WORK REQUEST - Pull each line containing "dropdown" from the data.

INPUT DATA -

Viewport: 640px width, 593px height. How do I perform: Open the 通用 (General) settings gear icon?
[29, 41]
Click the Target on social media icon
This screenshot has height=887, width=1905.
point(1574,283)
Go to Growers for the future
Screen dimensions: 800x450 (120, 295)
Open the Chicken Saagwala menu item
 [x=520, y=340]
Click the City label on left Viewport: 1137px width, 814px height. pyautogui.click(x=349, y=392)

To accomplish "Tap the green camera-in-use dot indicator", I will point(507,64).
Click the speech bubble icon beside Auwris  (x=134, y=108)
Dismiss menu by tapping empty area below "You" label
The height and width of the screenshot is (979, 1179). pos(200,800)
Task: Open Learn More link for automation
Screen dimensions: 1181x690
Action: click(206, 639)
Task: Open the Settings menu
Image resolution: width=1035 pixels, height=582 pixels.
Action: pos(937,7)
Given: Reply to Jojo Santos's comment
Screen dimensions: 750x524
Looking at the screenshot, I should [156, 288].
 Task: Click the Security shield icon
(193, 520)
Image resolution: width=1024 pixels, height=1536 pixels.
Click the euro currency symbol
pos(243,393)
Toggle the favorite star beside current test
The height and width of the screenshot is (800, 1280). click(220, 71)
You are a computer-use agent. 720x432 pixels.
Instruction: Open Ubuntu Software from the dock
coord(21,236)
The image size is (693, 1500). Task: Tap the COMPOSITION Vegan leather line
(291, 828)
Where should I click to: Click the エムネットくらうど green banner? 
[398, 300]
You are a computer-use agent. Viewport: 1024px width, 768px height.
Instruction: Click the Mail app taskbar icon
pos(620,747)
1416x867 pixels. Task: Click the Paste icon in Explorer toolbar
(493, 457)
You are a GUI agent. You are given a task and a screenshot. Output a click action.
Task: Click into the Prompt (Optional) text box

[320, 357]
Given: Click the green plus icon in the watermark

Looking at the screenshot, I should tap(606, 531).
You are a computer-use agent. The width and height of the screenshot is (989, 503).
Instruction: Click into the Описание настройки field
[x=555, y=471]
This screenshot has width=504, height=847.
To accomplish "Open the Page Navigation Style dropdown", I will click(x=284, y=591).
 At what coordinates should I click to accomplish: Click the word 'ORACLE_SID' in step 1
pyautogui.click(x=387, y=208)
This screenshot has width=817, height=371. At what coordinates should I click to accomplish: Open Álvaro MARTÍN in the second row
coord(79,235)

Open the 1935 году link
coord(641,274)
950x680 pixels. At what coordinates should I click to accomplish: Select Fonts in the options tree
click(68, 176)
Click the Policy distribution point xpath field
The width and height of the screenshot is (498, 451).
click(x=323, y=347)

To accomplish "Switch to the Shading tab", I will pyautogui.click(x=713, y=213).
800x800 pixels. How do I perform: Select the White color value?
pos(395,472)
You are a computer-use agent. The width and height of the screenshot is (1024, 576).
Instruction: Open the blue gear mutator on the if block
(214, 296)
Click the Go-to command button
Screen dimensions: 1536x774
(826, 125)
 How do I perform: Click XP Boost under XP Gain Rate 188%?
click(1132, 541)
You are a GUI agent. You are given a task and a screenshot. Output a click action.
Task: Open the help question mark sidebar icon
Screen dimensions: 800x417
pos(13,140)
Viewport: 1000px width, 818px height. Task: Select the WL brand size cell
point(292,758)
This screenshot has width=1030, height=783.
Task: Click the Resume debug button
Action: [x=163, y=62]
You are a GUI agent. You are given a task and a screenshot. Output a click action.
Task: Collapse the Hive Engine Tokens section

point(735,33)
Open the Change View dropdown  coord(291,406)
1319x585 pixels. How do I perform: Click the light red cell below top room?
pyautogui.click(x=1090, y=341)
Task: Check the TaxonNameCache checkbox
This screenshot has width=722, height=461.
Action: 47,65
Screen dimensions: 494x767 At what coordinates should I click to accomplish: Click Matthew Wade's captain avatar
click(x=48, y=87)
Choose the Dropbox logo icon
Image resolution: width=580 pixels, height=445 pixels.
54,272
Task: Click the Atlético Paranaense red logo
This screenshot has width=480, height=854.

ANSWER SPACE -
To accomplish "Open the Page Navigation Style dropdown", I will click(x=284, y=591).
Open the Change View dropdown  coord(291,406)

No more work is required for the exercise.